Para Durand, na atualidade está ocorrendo um "reencontro" com os mitos, pois não
se trata de algo novo e seria uma ilusão superficial acreditar
que existam mitos novos.
Segundo ele, "o potencial genético do homem, no plano anatomo-fisiológico, assim como
no plano psíquico, é constante desde que existem homens `que pensam´ , quer dizer, desde
os quinze a vinte mil anos de existência do homo sapiens". Neste sentido, a civilização
ocidental tem sido, nos últimos séculos, desmitificante e iconoclasta, relegando e tolerando
o mito a "um por cento do pensamento pragmático" (idem:20). Mas, segundo Durand,
... em uma aceleração constante, esta visão do mundo, esta concepção
do ser, do real, está desaparecendo. Não somente os mitos eclipsados
recobrem os mitos de ontem e fundam o epistema de hoje, mas ainda
os sábios na ponta dos saberes da natureza ou do homem tomam
consciência da relatividade constitutiva das verdades científicas, e da
realidade perene do mito. O mito não é mais um fantasma gratuito que
subordinamos ao perceptivo e ao racional. É uma res real, que
podemos manipular para o melhor e para o pior.

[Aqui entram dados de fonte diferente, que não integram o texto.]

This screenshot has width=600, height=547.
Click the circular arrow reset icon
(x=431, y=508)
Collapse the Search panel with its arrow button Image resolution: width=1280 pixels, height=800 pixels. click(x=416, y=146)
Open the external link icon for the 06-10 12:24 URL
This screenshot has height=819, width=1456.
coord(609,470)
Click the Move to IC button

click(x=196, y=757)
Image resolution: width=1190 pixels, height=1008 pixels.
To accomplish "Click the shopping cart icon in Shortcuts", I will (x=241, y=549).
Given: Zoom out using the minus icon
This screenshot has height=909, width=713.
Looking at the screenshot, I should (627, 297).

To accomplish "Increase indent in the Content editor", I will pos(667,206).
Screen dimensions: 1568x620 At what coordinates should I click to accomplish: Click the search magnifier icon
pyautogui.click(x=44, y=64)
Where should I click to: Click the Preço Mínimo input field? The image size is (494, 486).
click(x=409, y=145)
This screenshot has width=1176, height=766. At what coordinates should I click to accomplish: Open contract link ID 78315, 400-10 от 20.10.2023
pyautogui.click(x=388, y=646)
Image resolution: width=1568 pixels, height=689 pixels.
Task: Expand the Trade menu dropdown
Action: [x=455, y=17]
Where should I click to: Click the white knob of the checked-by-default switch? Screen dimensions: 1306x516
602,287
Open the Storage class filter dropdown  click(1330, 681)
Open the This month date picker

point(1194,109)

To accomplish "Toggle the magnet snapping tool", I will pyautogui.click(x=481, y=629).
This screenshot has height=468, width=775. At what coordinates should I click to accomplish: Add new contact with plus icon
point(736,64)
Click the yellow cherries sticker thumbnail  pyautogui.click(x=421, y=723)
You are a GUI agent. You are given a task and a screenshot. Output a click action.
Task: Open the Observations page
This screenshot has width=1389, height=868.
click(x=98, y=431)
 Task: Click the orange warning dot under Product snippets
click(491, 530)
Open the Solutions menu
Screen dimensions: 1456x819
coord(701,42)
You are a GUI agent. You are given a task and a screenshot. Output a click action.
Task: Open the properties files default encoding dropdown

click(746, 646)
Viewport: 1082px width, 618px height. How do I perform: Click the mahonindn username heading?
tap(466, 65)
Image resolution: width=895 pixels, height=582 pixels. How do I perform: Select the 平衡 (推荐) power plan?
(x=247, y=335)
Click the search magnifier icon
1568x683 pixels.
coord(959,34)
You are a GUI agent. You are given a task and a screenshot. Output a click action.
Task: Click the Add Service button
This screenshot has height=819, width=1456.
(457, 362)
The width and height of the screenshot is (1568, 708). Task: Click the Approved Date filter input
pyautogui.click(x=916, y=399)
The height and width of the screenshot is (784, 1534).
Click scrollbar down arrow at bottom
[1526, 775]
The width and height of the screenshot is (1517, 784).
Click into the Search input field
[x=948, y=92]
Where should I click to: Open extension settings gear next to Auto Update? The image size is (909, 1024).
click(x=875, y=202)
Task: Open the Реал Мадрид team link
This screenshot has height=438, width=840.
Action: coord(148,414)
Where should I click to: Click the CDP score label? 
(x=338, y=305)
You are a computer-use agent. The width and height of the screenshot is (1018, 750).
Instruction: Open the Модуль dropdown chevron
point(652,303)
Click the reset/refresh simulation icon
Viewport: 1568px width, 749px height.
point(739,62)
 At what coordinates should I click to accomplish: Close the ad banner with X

Ao constatar esta necessidade de sonhar, de retornar aos mitos, e percebendo no
rádio um poderoso aliado, pode-se dizer que Bachelard se insere nesta categoria dos "sábios
na ponta dos saberes" a que se refere Durand. Para este, "como escrevia ultimamente
Bachelard, há um direito de sonhar fundamental, constitutivo da vitalidade normal do
sapiens sapiens" (p.18).
Na verdade, ao filosofar sobre o rádio, Bachelard vai às últimas instâncias das
possibilidades abertas pelo veículo: a sua capacidade de chegar ao mais íntimo da
sensibilidade humana através do som e da audição. O que não quer dizer, naturalmente, que
os responsáveis por este meio de comunicação tenham feito, ao longo da história, o melhor
uso possível desta característica. Mas que ela existe, existe. Bachelard que o diga.
Bibliografia
Livros
BABIN, P. (1993). Linguagem e cultura dos media. Lisboa, Bertrand Editora.
BACHELARD, G. (1985). O direito de sonhar. São Paulo, Difel.
NUNES, M.R.F. (1993). O mito no rádio. A voz e os signos de renovação periódica. São Paulo,
Annablume.
SPERBER, G.B.(org.,1980). A peça radiofônica. São Paulo. E.P.U.
ZAREMBA, L. e BENTES, I.(orgs.,1999). Rádio Nova, constelações da radiofonia contemporânea
3. Rio de Janeiro, UFRJ/ECO, Publique.
Artigos
BAITELLO Jr., N. A cultura do ouvir in ZAREMBA, L. e BENTES, I. (1999). Rádio Nova.
Constelações da Radiofonia Contemporânea 3. Rio de Janeiro, UFRJJ/ECO, Publique, pp:53-69.
DURAND, G. (2004). O retorno do mito: introdução à mitologia. Mitos e sociedades. In Revista
Famecos. Mídia, cultura e tecnologia nº 23. Porto Alegre, Edipucrs, pp: 7-22.
PEIXOTO, F. Descobrindo o que já estava descoberto in SPERBER, G.B. (org.,1980). A peça
radiofônica. São Paulo, E.P.U., pp:5-10.
TORRES, J.B. RÁ(U)DIO NO ESCURO in ZAREMBA, L. e BENTES, I. Rádio Nova.
Constelações da radiofonia contemporânea 3. Rio de Janeiro, UFRJ/ECO, Publique pp:157-171.